Ken Nissly, a 30-year veteran of recently-collapsed Thelen, is making his new home at O’Melveny & Myers in Menlo Park
“It’s sad to see [Thelen] going away, but I’m thrilled for the opportunity to go to O’Melveny,” Nissly told Legal Pad today.
Nissly, a well-known IP litigator who does tons of work for Hynix, a huge South Korean memory chip company, will be joined at O’Melveny by two other Thelen partners, Susan Van Keulen and Geoffrey Yost, as well as four associates to be named later.
Career tracks and why Thelen failed, after the jump …
Nissly started his career at Thelen in San Francisco as a labor lawyer and moved down to San Jose when the firm opened an office there in the early 1980s. He started doing more commercial litigation and eventually got in on the IP litigation ground floor in the late 1980s.

——————

◆ To do
Copy out the news item about Ken Nissly's move to O'Melveny & Myers word for word, from its first sentence to its last.

——————

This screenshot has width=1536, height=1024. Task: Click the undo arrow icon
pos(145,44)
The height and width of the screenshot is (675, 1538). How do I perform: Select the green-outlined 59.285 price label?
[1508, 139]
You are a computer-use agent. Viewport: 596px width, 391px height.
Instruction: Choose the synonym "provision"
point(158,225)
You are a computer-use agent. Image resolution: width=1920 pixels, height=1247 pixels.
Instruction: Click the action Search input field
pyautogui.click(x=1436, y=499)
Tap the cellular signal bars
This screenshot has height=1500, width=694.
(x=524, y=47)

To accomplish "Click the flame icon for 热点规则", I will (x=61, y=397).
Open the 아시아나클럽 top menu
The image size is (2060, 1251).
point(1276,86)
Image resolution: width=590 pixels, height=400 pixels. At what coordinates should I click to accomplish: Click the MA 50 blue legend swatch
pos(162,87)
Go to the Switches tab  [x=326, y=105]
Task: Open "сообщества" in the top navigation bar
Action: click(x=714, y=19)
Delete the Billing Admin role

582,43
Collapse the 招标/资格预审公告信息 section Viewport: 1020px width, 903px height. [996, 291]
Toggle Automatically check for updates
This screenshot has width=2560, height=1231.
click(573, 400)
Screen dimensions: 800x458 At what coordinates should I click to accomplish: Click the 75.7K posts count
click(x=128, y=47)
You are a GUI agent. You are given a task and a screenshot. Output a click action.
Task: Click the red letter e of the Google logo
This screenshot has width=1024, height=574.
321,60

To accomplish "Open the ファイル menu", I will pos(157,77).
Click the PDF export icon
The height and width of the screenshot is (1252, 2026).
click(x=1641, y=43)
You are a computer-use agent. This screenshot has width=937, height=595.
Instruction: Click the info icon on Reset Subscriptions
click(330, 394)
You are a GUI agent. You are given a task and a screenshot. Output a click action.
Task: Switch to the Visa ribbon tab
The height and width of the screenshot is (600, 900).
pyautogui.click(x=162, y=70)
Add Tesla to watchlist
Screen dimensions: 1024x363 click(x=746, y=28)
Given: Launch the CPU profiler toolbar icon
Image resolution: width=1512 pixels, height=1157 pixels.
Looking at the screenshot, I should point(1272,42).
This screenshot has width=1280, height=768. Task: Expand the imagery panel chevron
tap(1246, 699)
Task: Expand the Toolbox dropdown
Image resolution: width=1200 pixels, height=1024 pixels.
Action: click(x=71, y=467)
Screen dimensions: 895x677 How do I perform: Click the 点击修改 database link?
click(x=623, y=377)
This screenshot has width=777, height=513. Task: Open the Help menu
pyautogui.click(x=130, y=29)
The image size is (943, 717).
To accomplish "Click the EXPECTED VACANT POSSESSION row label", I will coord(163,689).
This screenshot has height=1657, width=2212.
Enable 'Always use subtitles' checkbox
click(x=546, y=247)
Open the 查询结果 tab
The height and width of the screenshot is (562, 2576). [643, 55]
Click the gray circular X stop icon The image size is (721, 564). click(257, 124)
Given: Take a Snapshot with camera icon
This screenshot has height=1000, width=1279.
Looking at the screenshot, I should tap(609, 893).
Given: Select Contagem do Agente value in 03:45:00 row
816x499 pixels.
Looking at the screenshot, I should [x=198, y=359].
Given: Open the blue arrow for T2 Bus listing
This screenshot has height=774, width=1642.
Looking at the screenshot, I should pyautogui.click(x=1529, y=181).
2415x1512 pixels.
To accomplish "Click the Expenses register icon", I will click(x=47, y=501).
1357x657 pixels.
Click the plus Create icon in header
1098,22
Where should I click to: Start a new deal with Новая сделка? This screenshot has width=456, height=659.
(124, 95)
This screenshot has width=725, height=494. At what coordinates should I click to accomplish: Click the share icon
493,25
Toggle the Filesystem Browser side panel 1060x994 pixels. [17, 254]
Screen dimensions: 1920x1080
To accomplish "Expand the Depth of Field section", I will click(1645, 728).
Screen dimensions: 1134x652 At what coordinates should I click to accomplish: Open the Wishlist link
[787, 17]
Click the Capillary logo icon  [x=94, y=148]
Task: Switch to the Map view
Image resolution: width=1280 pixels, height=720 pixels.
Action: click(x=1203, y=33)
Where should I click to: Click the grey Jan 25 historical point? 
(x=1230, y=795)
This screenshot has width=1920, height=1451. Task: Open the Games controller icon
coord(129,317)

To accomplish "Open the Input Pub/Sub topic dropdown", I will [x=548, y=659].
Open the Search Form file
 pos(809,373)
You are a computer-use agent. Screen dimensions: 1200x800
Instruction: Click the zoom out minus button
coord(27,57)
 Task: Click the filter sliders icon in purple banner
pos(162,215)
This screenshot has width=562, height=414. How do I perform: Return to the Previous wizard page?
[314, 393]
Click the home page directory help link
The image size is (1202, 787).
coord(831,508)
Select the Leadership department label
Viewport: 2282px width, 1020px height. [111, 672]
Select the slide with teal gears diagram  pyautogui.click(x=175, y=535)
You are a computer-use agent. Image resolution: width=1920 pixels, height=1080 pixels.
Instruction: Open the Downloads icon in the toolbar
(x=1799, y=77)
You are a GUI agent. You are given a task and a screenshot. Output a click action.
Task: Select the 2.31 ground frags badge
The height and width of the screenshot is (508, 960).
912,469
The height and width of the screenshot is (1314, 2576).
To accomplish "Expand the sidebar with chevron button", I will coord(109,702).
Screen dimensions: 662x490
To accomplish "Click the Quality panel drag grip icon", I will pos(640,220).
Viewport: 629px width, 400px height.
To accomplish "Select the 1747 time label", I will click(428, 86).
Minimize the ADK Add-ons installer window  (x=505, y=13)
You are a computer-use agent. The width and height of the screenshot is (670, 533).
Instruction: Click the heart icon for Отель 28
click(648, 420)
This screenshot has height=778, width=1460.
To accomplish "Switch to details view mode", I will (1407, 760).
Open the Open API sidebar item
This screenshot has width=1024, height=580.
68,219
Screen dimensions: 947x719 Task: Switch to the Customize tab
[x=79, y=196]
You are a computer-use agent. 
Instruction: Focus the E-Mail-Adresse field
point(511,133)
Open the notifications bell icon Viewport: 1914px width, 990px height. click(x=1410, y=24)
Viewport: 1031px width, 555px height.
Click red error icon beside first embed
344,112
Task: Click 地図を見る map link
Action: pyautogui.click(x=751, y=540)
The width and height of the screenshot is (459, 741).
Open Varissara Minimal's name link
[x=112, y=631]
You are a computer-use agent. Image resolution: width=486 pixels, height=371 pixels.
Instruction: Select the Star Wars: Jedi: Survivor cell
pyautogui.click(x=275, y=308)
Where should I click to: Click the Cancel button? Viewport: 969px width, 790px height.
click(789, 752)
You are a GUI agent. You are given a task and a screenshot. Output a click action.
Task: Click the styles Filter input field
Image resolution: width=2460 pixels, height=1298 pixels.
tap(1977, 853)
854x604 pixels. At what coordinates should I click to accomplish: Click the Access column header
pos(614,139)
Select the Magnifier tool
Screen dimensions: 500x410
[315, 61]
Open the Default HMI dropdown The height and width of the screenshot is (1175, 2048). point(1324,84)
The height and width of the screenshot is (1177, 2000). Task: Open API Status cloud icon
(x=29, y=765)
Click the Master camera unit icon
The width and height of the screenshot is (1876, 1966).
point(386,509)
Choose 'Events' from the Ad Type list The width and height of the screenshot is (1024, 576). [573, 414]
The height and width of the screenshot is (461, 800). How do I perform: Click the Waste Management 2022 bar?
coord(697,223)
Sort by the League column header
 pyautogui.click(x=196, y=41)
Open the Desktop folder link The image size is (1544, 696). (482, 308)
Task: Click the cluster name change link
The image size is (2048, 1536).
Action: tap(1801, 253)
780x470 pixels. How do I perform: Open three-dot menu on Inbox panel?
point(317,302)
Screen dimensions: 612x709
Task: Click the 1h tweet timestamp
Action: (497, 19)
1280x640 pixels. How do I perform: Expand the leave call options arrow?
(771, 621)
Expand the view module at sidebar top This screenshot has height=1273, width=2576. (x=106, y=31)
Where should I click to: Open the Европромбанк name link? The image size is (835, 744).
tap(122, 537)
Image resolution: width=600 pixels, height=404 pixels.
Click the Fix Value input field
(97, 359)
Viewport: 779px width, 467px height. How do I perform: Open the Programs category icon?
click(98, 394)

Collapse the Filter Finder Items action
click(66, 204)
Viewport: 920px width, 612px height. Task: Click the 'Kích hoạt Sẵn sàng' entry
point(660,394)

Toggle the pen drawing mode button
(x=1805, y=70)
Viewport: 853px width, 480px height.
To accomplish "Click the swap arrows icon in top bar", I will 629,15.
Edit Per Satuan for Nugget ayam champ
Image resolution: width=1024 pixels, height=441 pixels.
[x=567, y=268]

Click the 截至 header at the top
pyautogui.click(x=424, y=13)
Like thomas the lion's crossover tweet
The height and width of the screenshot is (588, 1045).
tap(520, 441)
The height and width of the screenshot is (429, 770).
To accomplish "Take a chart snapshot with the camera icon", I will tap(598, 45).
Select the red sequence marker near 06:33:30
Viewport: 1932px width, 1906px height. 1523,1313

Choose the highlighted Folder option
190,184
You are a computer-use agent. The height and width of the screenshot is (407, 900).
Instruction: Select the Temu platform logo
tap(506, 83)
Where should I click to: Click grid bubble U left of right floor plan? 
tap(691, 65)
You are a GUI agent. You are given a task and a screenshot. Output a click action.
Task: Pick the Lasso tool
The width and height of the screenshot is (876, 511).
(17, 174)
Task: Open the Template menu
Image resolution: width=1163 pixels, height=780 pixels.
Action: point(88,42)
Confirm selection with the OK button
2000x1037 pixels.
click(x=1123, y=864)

——————

◆ Result of the task
Ken Nissly, a 30-year veteran of recently-collapsed Thelen, is making his new home at O’Melveny & Myers in Menlo Park
“It’s sad to see [Thelen] going away, but I’m thrilled for the opportunity to go to O’Melveny,” Nissly told Legal Pad today.
Nissly, a well-known IP litigator who does tons of work for Hynix, a huge South Korean memory chip company, will be joined at O’Melveny by two other Thelen partners, Susan Van Keulen and Geoffrey Yost, as well as four associates to be named later.
Career tracks and why Thelen failed, after the jump …
Nissly started his career at Thelen in San Francisco as a labor lawyer and moved down to San Jose when the firm opened an office there in the early 1980s. He started doing more commercial litigation and eventually got in on the IP litigation ground floor in the late 1980s.